WORK TO BE COMPLETED: In the records below, from the line with "The height and" up to and including the last line, substitute "screen capture" for "screenshot" and give only those lines back, with everything else unchanged and the pictures left out.

======== DATASET EXCERPTS

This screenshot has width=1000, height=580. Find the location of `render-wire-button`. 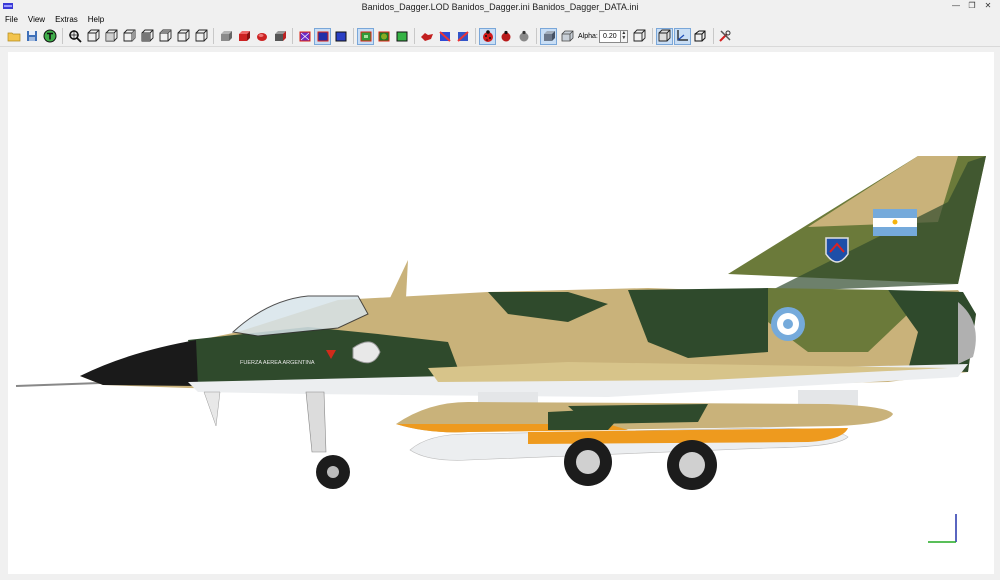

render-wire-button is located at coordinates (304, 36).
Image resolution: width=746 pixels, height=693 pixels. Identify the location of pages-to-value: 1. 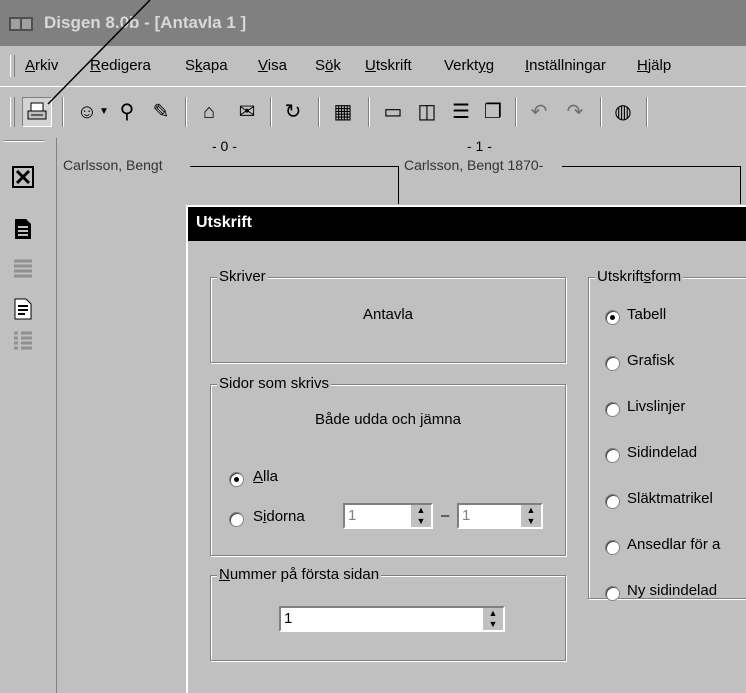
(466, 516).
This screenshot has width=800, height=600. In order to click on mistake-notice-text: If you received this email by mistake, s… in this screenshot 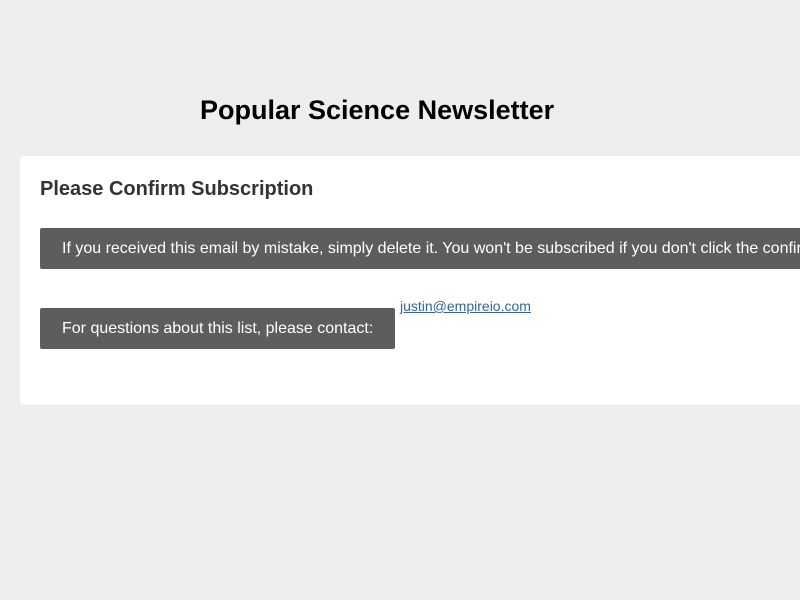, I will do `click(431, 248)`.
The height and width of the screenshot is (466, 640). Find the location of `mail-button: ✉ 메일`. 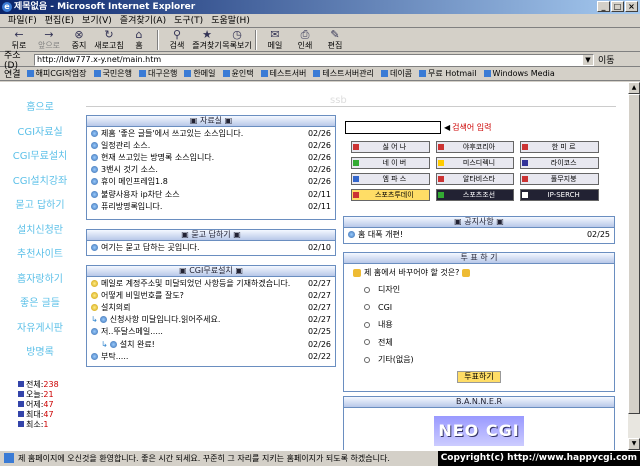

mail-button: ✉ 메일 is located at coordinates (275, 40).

================

SOLUTION FOR THIS TASK:
The height and width of the screen capture is (466, 640). Find the location of `mail-button: ✉ 메일`. 

mail-button: ✉ 메일 is located at coordinates (275, 40).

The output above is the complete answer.